Your assignment. Each line of the entries, from the first to the line containing "Select Данил Дучен's video tile", is to be transcribed exactly as it stands; include no other lines.

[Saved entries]
--- START ---

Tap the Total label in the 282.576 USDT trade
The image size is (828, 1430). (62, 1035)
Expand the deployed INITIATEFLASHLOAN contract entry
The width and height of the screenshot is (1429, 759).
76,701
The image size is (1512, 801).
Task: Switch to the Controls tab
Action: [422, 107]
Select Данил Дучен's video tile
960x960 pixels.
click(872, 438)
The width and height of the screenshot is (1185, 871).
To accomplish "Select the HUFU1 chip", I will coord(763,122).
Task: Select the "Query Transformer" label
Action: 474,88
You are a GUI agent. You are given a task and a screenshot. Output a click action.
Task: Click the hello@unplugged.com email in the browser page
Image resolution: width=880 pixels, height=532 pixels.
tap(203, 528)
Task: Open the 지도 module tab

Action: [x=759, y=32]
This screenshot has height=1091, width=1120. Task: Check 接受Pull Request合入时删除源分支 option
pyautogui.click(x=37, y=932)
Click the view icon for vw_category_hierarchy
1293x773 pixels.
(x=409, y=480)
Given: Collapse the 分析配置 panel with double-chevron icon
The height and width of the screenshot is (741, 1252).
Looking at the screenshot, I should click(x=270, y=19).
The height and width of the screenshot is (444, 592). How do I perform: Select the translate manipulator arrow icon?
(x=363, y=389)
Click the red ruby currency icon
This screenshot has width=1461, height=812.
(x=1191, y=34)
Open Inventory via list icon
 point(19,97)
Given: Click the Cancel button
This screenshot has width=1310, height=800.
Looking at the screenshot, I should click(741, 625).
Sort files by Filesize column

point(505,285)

--- END ---

Finished exercise.
Tap the Total label in the 282.576 USDT trade
The image size is (828, 1430). (62, 1035)
Expand the deployed INITIATEFLASHLOAN contract entry
The width and height of the screenshot is (1429, 759).
76,701
The image size is (1512, 801).
Task: Switch to the Controls tab
Action: [422, 107]
Select Данил Дучен's video tile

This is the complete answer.